▶ **TEXT SEGMENT**

---

Google hides laptop giveaway in marketing video

Google hides laptop giveaway in marketing video


google-math-contest-640x386 Google hides laptop giveaway in marketing video
What can only be referred to as ‘impromptu genius’ has earned Jamendo founder Sylvain Zimmer the prize Cr-48 laptop in a contest that wasn’t even advertised.

While watching the video for the new Cr-48;  “How to remain calm despite what’s about to happen to your Chrome notebook,” Zimmer says he noticed a long mathematical equation on a chalkboard at the 2:23 mark in the video.

To many people, this probably didn’t jump out much more than the backgrounds of Dexter’s Lab cartoons. But Zimmer decided to give it a shot.

I’m a writer because I can’t do math. There’s no way I can describe the level of thinking that went into this better than this excerpt from Zimmer’s own account of the process:

All we got was X = 90091/191605050401140404051920181525 ~= 4.7*10^-27 and we were not even sure of this one number because of barely readable numbers in the original video…

The first path we explored was in Physics, 1.66*10^-27 being the atomic mass constant u. Having X=2.83u didn’t make much sense: too far from 2.0x or 3.0x where the closest element I knew are. Then my friend Joachim Rambeau tipped me off with an idea on “Chrome UX” being the name of the team that released the video. There was an X in there! With the equation X=(U/Chrome), U being the mass of uranium (~238u depending on isotopes) and “Chrome” the mass of Cr-48 or related isotopes, we found ourselves very close to the 4.7 ballpark…

…we realized “900.91″ did actually reference the url shortener. The division obviously meant a slash in an URL, and then we had to make sense of the 191605050401140404051920181525 to find an URL.

---

▶ **GIVEN MATERIAL**

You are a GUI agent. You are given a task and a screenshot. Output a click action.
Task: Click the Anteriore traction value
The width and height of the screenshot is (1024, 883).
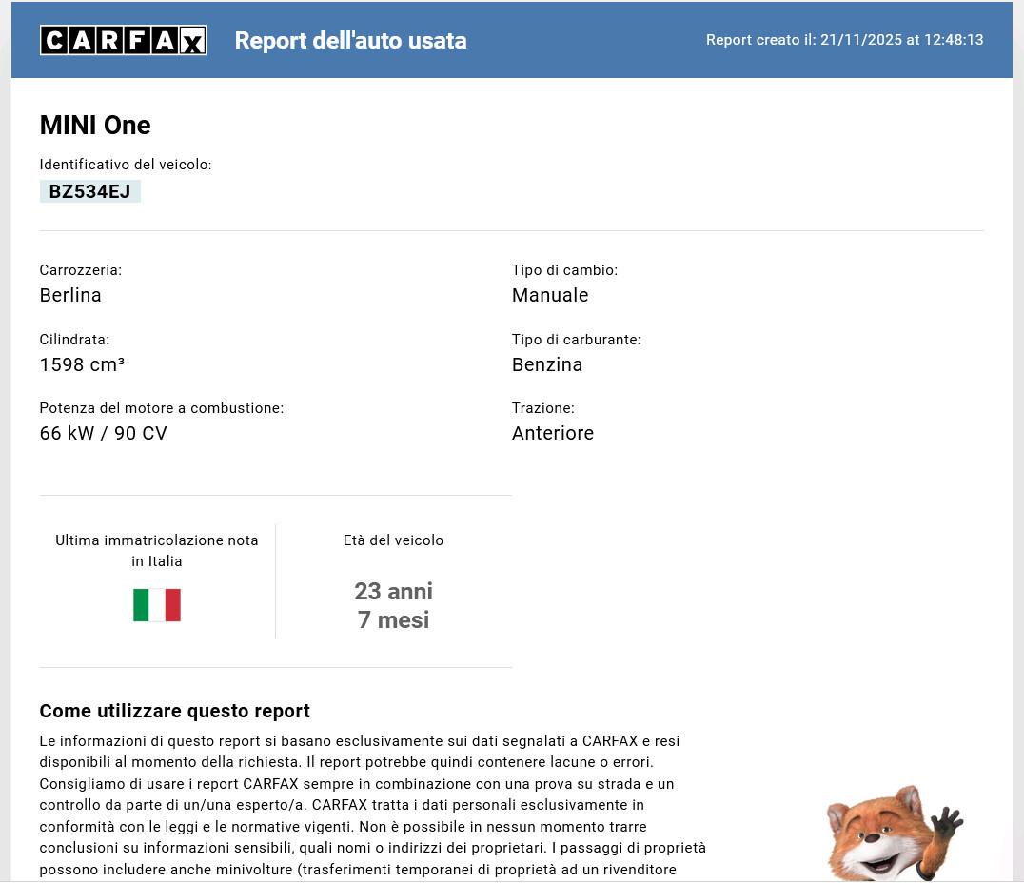(553, 433)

---

▶ **ACTIVITY LIST**
(1) Answer these questions using the article about the hidden Google laptop giveaway:
(a) At what point in the video did Zimmer notice the equation on the chalkboard?
(b) Who gave Zimmer the idea that "Chrome UX" was relevant?
(c) What did the division in the equation turn out to stand for?
(2) Resume the article about the hidden Google laptop giveaway, picking up after its last sentence.

▶ **RESULTS**
(1)
(a) At the 2:23 mark.
(b) His friend Joachim Rambeau.
(c) A slash in a URL.

(2)
I tried to convert the 30 numbers into 4 characters, like all URLs. Didn’t have much luck, I was trying to prepend “00″ at the beginning to have 32 characters, but couldn’t make sense of the resulting sequence “00191605 05040114 04040519 20181525″.

That was when I noticed there were far too many zeroes in that sequence, even without the ones I added. So I tried different splits, and ended up with “19 16 05 05 04 01 14 04 04 05 19 20 18 15 25.″

I translated it to letters and got “s p e e d a n d d e s t r o y”. Obviously, at this point my fingers were very shaky, but I managed to type in my browser and got to a form telling me that I was the “first to figure out our MENSA-certified puzzle” and would receive a Cr-48. WIN ! 😉

I don’t know about you, but I’m going out to buy some books on physics before Google releases another ad.